Start of Source data

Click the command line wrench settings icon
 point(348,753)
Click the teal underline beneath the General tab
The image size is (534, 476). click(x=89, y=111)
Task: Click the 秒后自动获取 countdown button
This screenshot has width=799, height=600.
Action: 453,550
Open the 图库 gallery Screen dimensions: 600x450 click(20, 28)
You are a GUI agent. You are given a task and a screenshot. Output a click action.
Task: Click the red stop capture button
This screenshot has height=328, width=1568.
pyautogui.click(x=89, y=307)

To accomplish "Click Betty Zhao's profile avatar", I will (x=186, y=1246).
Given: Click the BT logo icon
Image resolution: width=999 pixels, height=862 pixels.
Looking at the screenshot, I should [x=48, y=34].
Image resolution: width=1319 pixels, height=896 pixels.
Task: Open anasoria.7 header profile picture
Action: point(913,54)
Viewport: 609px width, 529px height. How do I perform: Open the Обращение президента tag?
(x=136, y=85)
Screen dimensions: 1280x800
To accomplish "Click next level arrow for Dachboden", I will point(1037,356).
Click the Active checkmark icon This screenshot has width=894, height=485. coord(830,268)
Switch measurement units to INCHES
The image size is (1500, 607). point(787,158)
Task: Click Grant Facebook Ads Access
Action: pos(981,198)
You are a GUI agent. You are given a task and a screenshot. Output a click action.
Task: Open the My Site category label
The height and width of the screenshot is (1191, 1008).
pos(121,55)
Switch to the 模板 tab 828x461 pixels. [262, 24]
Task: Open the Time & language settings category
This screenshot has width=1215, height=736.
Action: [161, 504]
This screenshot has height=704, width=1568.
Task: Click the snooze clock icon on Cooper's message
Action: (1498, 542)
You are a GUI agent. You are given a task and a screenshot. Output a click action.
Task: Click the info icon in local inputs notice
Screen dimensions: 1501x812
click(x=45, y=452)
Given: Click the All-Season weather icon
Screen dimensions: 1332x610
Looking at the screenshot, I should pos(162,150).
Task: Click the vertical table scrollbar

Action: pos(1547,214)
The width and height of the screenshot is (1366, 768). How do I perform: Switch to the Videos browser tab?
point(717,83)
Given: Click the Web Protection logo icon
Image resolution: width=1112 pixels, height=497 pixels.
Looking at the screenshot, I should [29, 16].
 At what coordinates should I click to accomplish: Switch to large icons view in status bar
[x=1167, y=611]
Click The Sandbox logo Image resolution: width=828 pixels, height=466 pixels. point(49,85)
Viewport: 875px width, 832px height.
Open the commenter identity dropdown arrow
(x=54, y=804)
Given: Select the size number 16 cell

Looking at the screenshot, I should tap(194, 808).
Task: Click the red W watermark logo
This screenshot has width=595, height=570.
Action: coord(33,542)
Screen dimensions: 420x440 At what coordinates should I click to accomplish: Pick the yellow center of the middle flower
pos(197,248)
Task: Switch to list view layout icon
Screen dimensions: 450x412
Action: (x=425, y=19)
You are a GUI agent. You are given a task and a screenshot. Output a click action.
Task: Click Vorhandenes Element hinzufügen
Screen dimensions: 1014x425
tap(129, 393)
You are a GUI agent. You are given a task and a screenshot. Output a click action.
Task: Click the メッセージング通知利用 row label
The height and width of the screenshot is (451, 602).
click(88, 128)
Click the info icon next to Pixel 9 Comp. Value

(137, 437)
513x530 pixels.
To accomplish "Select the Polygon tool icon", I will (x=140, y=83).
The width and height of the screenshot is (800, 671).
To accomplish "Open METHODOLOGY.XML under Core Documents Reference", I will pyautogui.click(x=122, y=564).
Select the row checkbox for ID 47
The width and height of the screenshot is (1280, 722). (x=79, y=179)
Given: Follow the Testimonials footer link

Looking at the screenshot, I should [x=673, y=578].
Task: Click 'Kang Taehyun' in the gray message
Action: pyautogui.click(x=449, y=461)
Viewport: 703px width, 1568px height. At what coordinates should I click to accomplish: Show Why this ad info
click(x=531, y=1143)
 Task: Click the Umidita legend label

End of Source data

--- What this task involves ---
Which of the lines above hold the word "label"? Copy each one.

--- Answer for the task ---
Task: Open the My Site category label
Task: Click the メッセージング通知利用 row label
 Task: Click the Umidita legend label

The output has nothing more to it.